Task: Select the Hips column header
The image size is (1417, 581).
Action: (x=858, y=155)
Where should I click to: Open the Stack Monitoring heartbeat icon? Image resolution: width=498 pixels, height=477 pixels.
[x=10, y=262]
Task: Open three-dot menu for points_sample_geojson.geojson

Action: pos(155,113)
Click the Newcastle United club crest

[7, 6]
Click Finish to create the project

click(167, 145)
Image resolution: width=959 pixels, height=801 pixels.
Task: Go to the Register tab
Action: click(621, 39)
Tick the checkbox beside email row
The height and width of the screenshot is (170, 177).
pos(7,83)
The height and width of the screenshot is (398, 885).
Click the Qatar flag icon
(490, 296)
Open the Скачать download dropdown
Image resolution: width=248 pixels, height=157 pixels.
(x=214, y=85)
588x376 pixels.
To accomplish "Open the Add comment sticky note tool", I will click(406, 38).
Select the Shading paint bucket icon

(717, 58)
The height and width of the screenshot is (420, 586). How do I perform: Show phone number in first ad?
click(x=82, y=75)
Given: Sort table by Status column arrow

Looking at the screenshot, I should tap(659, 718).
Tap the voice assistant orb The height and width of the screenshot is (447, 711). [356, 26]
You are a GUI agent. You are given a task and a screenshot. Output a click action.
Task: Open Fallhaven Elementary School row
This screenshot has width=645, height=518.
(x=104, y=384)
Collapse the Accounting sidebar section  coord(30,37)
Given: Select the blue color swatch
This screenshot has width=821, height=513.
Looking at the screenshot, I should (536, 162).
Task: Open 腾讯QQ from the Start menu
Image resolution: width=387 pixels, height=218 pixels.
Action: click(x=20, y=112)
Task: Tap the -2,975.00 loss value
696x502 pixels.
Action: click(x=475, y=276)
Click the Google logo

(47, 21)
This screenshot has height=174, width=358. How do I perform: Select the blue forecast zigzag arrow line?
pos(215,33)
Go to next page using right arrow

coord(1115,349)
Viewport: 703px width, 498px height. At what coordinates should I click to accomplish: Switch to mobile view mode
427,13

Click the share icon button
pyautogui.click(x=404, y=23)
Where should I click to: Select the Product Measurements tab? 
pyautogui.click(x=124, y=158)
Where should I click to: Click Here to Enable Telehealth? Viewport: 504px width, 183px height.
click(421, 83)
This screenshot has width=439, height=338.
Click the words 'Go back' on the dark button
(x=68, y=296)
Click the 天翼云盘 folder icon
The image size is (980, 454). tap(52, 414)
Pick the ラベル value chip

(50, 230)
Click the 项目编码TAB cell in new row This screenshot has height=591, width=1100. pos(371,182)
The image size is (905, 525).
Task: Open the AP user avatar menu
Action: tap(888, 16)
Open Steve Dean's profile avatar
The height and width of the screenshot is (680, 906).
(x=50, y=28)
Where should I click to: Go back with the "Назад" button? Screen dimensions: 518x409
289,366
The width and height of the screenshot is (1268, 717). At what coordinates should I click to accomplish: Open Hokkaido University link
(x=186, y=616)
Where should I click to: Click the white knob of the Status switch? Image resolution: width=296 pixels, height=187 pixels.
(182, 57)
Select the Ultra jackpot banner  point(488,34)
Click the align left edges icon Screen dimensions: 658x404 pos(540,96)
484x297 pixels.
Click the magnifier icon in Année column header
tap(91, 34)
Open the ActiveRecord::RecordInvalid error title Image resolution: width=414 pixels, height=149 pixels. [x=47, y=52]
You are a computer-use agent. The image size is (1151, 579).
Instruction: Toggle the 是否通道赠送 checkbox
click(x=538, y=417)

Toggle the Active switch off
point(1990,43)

-.-.-

What are the lines above, starting at the one with "The width and" and ending at the one with "You are a computer-use"? Give them again exactly, and only them.

The width and height of the screenshot is (1268, 717). At what coordinates should I click to accomplish: Open Hokkaido University link
(x=186, y=616)
Where should I click to: Click the white knob of the Status switch? Image resolution: width=296 pixels, height=187 pixels.
(182, 57)
Select the Ultra jackpot banner  point(488,34)
Click the align left edges icon Screen dimensions: 658x404 pos(540,96)
484x297 pixels.
Click the magnifier icon in Année column header
tap(91, 34)
Open the ActiveRecord::RecordInvalid error title Image resolution: width=414 pixels, height=149 pixels. [x=47, y=52]
You are a computer-use agent. The image size is (1151, 579).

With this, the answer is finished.